Le Président Ouattara à 75 ans. Moi, j’ai 40 ans. Qu’entend-il par une nouvelle génération ? Quelqu’un qui a 60 ans ? Est-ce quelqu‘un qui a 50 ans? Il faut savoir que 70% de la population ivoirienne a moins de 35 ans. Qu’entend-t-il par nouvelle génération ? Est-ce de personnes nouvelles, ou des anciens visages qui sont plus jeunes, en termes d’âge ? Est-ce que ce seront les même vieux réflexes ? Parce qu’on bien trouver quelqu’un de 40 ans, mais qui a des réflexes politiques absolument pas actualisés. Des réflexes en inadéquation avec ce que la population recherche.
 
 
Qu’attendez donc de cette élection de 2020 ?
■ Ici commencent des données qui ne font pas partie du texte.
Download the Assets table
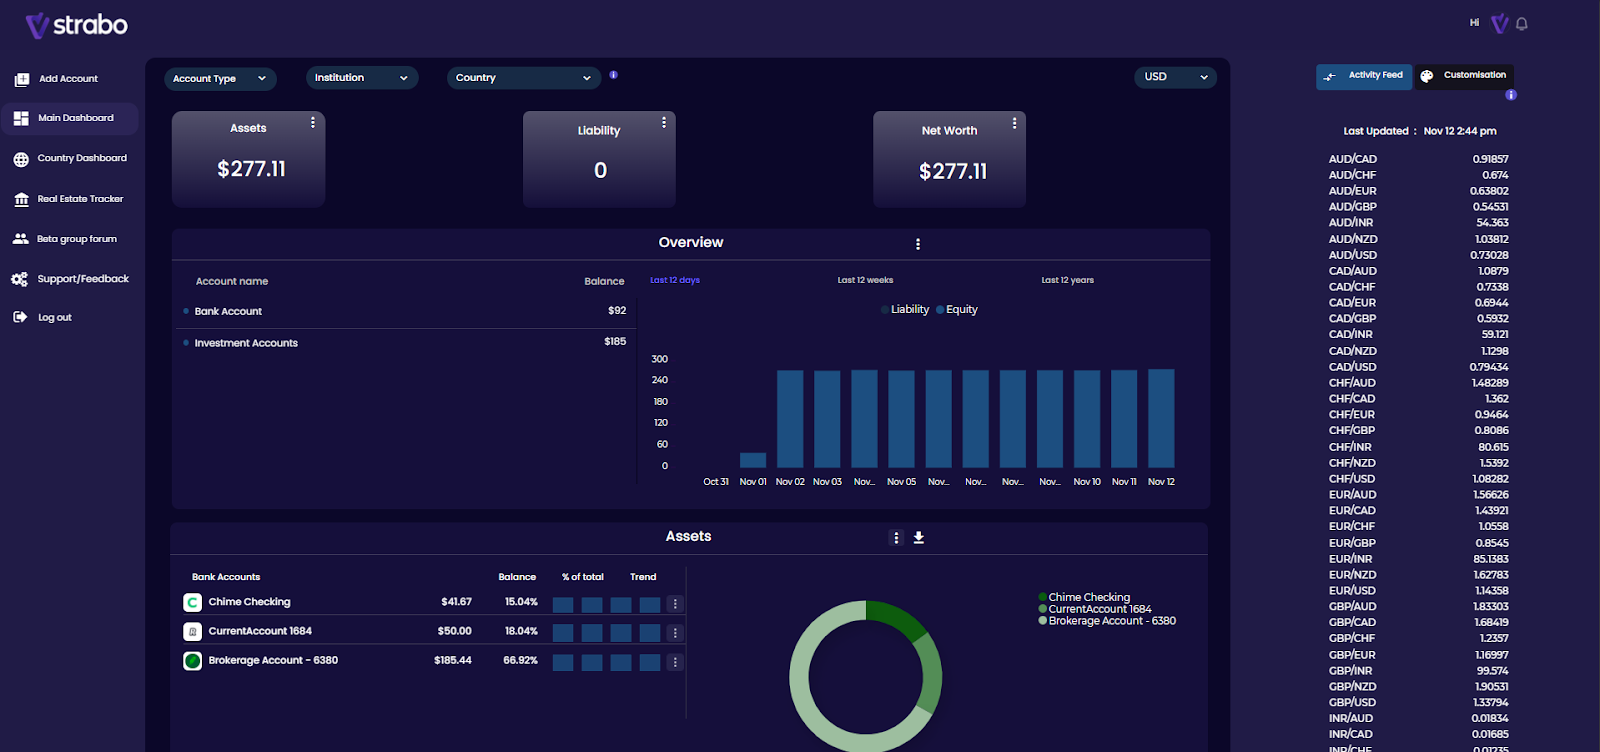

D’abord, j’espère que les ivoiriens iront se faire enrôler. C’est vrai que nous, au niveau de l’opposition, nous faisons tout ce que nous pouvons pour que la carte nationale d’identité soit gratuite. Que le coût de confection soit supporté par le budget de l’État. Un budget conséquent qui peut supporter cette charge. On se souvient que la rébellion de 2002 et la crise qui a suivie, avait comme point d’explication, le problème d’identification et de nationalité. En plus, en 2009, la carte nationale d’identité avait été confectionnée gratuitement pour les populations. Elle n’a pas pesé sur le budget des ménages. Aujourd’hui, nous sommes en 2019, on nous parle d’une carte nationale d’identité qui va coûter  5000 F CFA. C’est très cher pour l’ivoirien moyen. Le Smig en Côte d’Ivoire, c’est 65 000 F CFA. Mais, ils sont nombreux à être payés en deçà. Vous voyez donc que pour des personnes de plus de 16 ans, savoir que la seule façon d’aller voter en 2020, c’est d’avoir la carte nationale d’identité, cela risque de freiner leur ardeur. Et, pour une population de plus de 23 millions d’habitants, on va encore se retrouver à une liste électorale qui sera autour de 6 à 7 millions F CFA de personnes. C’est bien en deçà de toutes les personnes qui ont, pourtant, le droit d’aller exprimer leur suffrage.